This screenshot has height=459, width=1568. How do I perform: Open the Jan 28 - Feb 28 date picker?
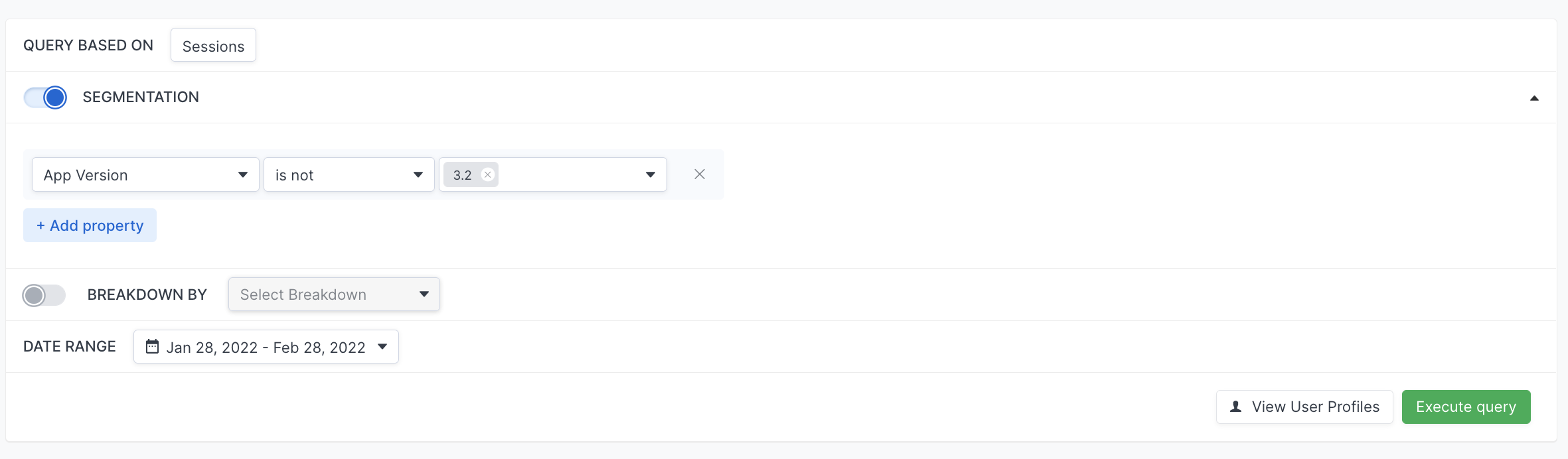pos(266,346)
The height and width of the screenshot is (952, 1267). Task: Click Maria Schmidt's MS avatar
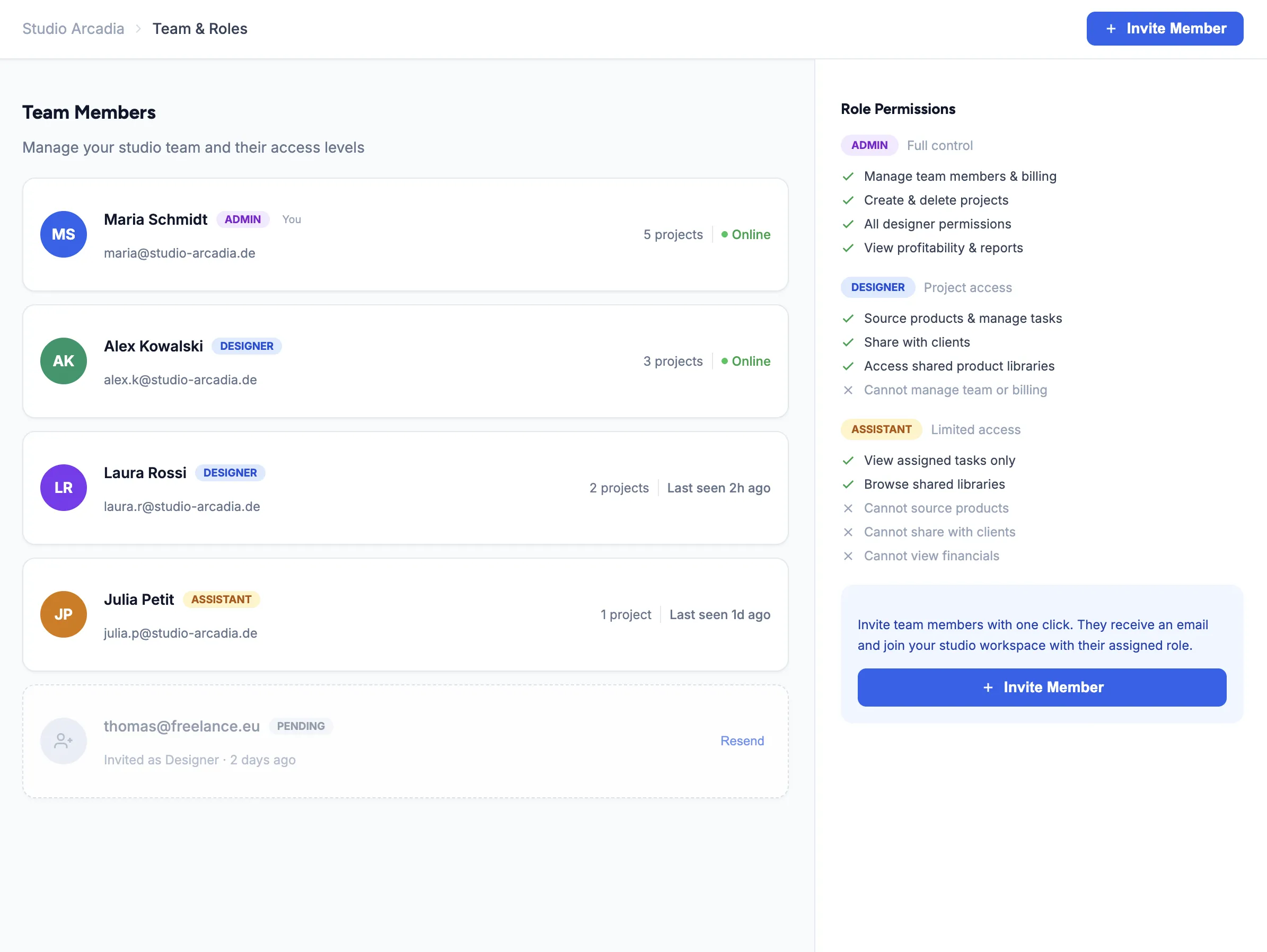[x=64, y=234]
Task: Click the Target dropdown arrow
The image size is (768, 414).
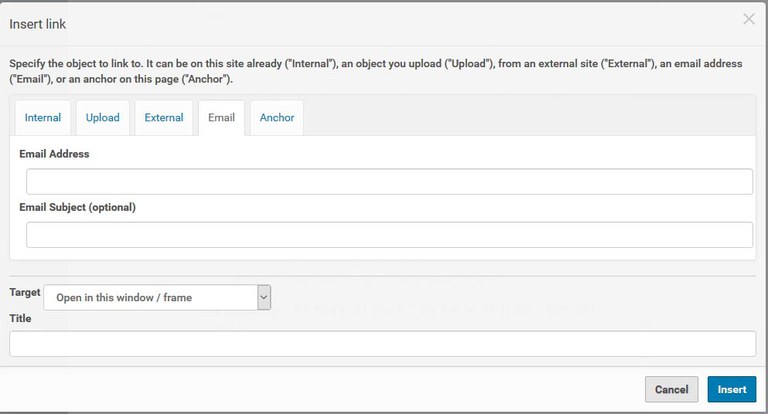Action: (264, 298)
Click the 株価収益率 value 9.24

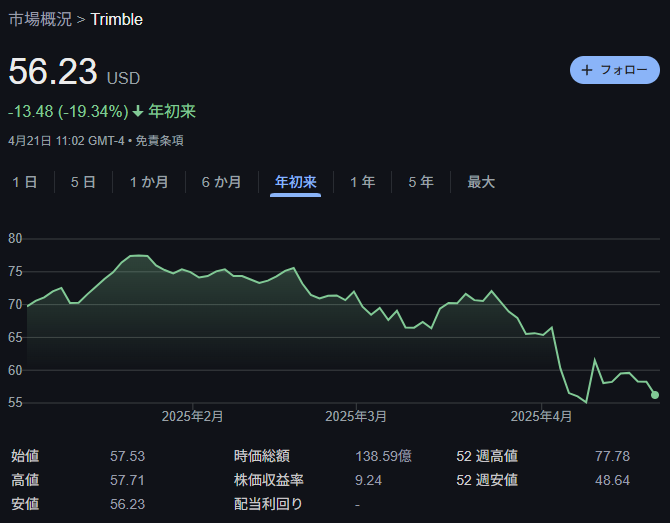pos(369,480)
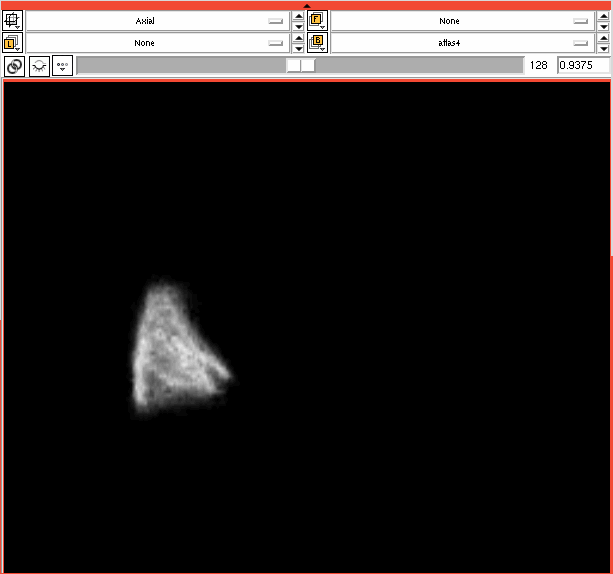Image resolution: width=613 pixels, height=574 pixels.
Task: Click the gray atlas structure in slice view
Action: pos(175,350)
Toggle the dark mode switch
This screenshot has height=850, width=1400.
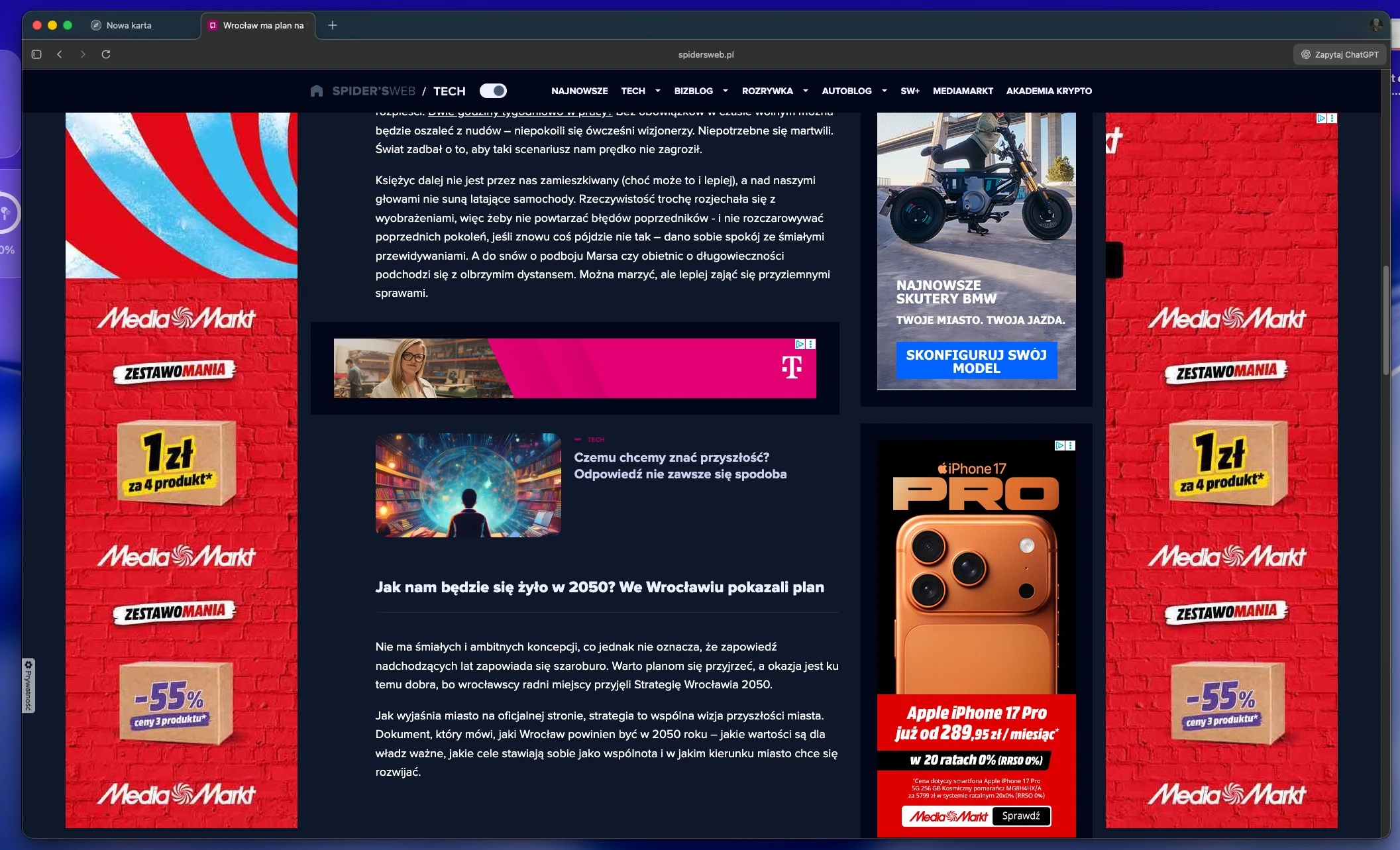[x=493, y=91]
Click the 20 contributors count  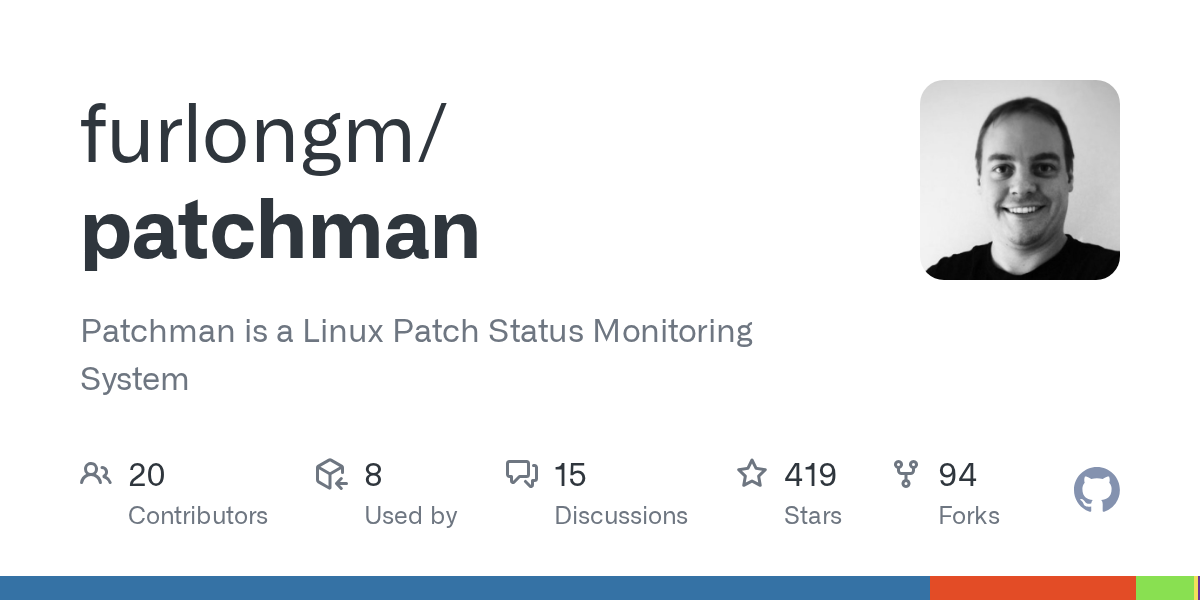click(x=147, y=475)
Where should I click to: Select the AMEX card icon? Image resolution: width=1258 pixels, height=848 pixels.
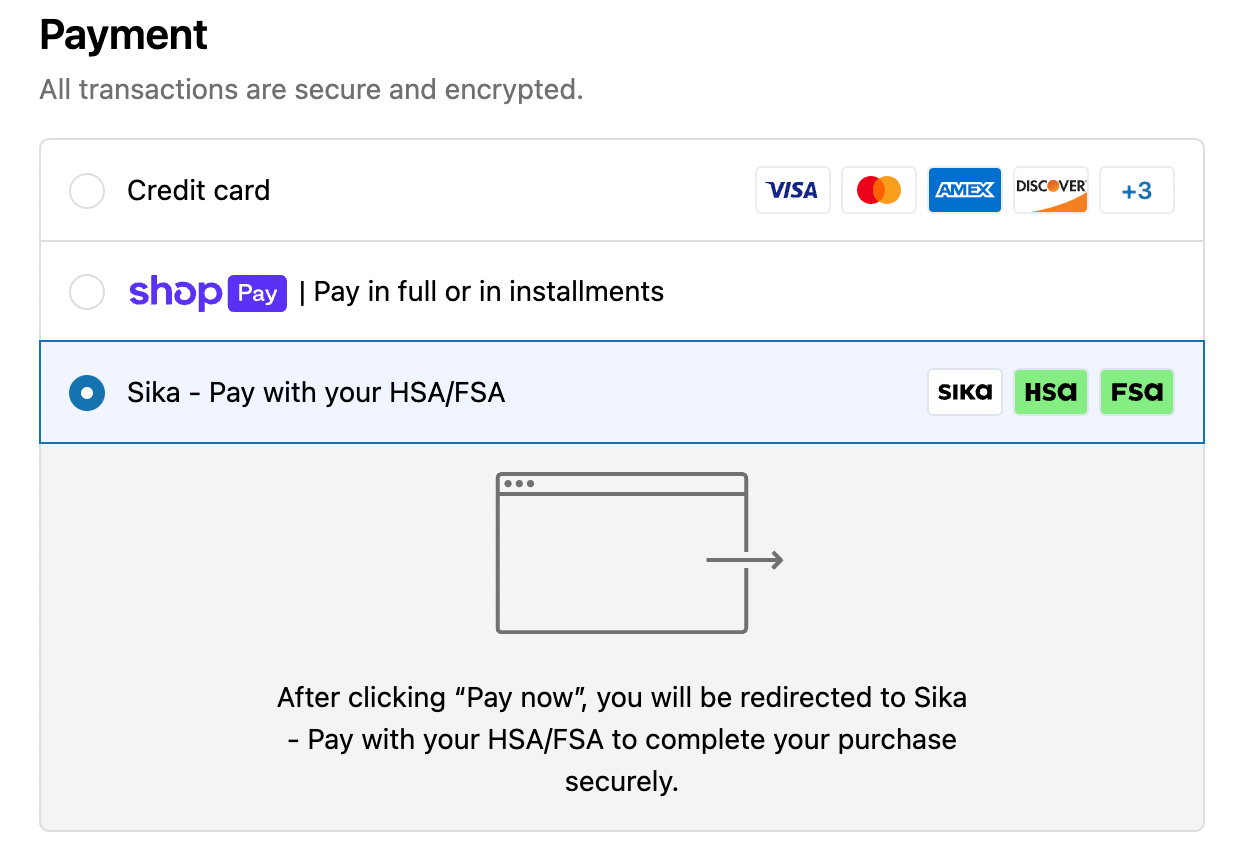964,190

◆ Requirement: Lay out the stretch from the line containing "Where should I" through the end of the records as a two-column CSV headed text and answer. Give one row per record, put each value in a single quoted field with line breaks turned into spaces, and leave the pictures out.

◆ Task solution:
text,answer
"Where should I click to: Select the AMEX card icon? Image resolution: width=1258 pixels, height=848 pixels.","964,190"